— Extracted entries —
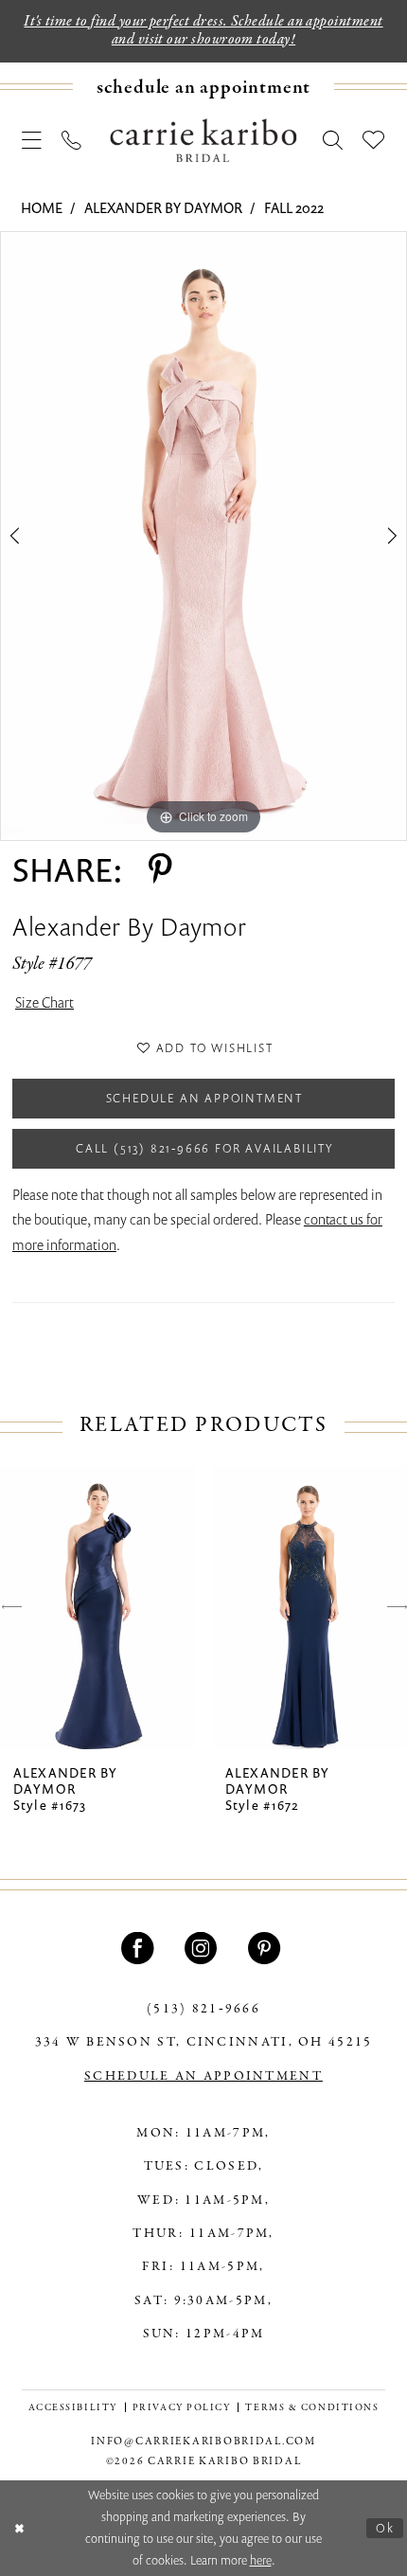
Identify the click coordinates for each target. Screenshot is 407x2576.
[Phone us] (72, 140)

--

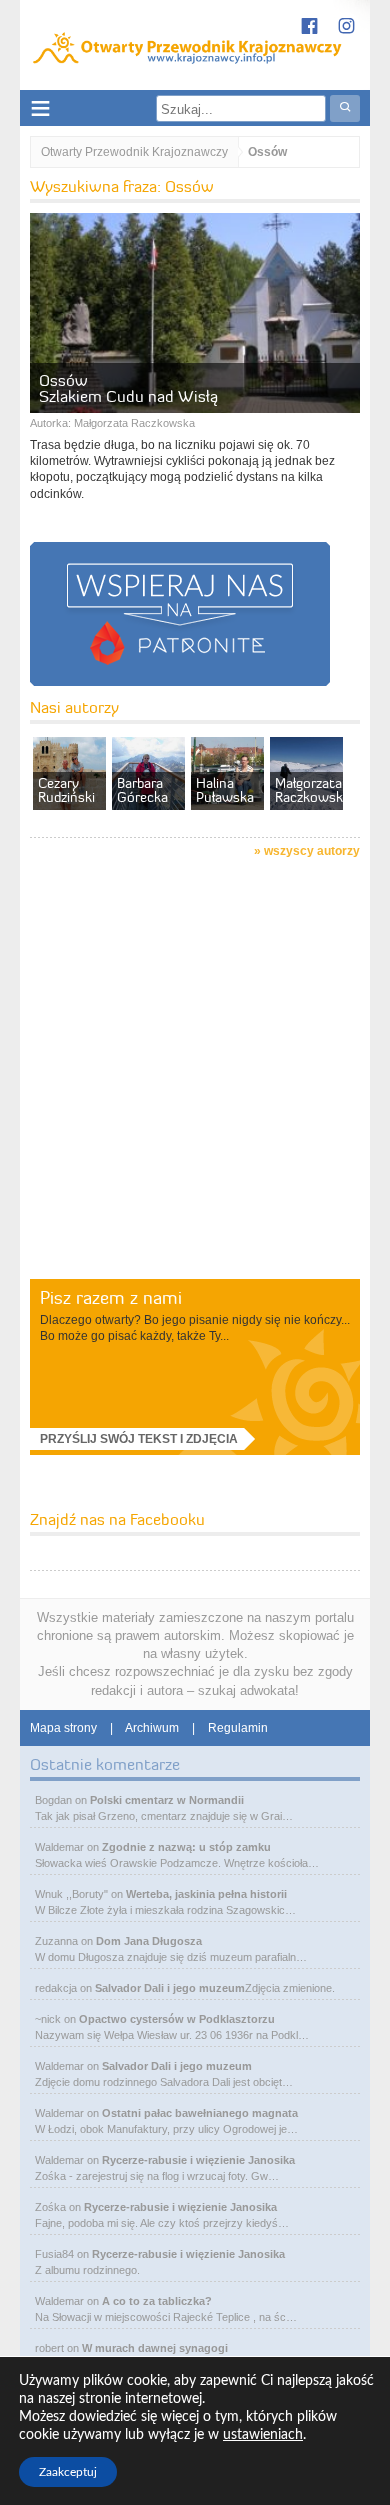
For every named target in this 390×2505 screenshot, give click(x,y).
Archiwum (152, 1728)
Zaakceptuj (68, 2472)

— Directions —
Within the material above, output exactly the lines from the one with "Identify the click" through the one with "[Phone us] (72, 140)", end lines included, and nothing besides.

— Response to the exercise —
Identify the click coordinates for each target. Screenshot is 407x2576.
[Phone us] (72, 140)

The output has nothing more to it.